▸ Dataset extract:

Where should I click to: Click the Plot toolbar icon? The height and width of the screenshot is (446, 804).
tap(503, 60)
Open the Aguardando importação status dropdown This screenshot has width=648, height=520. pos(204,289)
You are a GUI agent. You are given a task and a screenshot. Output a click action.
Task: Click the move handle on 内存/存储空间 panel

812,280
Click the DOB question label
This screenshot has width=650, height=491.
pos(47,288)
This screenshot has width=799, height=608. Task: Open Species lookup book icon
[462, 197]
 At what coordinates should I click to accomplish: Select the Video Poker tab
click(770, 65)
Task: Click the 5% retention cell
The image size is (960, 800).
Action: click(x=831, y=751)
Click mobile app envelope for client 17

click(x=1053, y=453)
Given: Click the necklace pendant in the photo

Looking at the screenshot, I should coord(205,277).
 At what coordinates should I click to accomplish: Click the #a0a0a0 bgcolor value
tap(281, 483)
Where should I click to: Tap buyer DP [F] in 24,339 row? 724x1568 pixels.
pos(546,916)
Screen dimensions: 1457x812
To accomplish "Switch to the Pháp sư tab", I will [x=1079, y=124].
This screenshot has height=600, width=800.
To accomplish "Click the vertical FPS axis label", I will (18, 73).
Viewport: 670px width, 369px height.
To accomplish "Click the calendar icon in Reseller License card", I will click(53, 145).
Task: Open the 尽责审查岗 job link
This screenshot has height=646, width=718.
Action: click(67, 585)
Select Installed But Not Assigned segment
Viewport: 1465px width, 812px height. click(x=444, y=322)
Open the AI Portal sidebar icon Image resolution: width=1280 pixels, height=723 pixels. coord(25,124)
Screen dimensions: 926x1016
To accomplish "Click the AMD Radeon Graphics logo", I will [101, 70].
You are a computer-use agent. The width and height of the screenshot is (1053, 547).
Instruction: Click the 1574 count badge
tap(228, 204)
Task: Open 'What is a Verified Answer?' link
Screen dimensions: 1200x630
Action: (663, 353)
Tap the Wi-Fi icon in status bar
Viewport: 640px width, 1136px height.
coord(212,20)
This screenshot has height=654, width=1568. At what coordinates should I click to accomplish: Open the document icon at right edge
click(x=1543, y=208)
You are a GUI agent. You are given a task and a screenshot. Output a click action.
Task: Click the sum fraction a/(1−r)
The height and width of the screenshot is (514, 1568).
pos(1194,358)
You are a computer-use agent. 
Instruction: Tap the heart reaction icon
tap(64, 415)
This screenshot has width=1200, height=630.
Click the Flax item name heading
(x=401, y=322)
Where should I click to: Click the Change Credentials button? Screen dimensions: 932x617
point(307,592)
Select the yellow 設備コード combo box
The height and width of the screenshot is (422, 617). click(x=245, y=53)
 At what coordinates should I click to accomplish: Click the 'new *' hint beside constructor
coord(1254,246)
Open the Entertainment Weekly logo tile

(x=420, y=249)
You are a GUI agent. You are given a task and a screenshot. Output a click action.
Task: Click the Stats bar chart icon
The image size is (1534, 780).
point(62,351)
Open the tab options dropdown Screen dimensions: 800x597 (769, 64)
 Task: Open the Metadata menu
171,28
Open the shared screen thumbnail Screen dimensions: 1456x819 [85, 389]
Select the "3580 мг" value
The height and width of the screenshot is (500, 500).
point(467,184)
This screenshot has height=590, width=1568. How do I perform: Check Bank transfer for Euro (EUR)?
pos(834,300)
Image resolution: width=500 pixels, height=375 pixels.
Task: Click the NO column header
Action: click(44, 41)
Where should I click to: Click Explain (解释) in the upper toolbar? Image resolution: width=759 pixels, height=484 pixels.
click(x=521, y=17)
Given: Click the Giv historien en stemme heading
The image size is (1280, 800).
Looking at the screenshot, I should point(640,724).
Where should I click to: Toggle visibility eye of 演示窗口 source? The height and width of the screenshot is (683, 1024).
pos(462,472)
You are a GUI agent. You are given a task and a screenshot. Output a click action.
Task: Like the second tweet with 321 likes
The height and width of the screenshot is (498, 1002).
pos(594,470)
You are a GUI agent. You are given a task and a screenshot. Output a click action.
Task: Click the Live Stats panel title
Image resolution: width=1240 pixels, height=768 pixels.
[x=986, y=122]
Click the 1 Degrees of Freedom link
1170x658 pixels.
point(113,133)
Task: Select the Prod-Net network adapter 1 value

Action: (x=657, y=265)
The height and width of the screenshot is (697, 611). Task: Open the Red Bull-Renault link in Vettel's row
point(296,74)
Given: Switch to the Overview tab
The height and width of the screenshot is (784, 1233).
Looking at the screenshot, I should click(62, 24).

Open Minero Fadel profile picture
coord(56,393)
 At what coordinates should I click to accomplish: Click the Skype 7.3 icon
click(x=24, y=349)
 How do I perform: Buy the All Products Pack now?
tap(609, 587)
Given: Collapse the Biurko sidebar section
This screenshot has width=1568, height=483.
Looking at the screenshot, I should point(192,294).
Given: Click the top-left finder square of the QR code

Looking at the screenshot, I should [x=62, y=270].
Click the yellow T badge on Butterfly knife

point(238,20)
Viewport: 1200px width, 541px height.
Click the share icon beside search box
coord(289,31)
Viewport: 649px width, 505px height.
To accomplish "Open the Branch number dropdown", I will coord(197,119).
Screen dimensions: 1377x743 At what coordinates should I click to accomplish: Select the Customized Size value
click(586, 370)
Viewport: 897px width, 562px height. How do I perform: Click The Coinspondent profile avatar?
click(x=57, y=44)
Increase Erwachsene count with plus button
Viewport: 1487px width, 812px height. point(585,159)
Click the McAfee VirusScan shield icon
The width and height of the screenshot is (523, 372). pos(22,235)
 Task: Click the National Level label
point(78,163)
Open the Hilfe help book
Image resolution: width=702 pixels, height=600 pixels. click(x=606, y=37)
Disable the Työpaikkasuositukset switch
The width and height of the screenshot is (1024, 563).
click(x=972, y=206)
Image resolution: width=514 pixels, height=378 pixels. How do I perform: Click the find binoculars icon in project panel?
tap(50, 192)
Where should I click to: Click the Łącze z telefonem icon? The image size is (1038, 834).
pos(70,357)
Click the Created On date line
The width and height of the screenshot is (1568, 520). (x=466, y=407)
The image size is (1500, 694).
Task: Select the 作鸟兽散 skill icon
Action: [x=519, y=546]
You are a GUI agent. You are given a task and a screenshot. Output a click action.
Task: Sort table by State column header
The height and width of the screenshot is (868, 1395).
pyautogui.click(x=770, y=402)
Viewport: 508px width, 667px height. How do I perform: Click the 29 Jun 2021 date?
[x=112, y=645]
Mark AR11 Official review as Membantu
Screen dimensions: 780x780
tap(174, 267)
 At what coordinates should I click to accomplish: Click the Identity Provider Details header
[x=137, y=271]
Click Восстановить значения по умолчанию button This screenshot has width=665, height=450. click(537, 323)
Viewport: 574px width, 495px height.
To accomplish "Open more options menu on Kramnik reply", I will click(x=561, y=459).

▸ Exercise: From the material above, please return each line containing "computer".

▸ Result:
You are a computer-use agent. The width and height of the screenshot is (1053, 547).
You are a computer-use agent. 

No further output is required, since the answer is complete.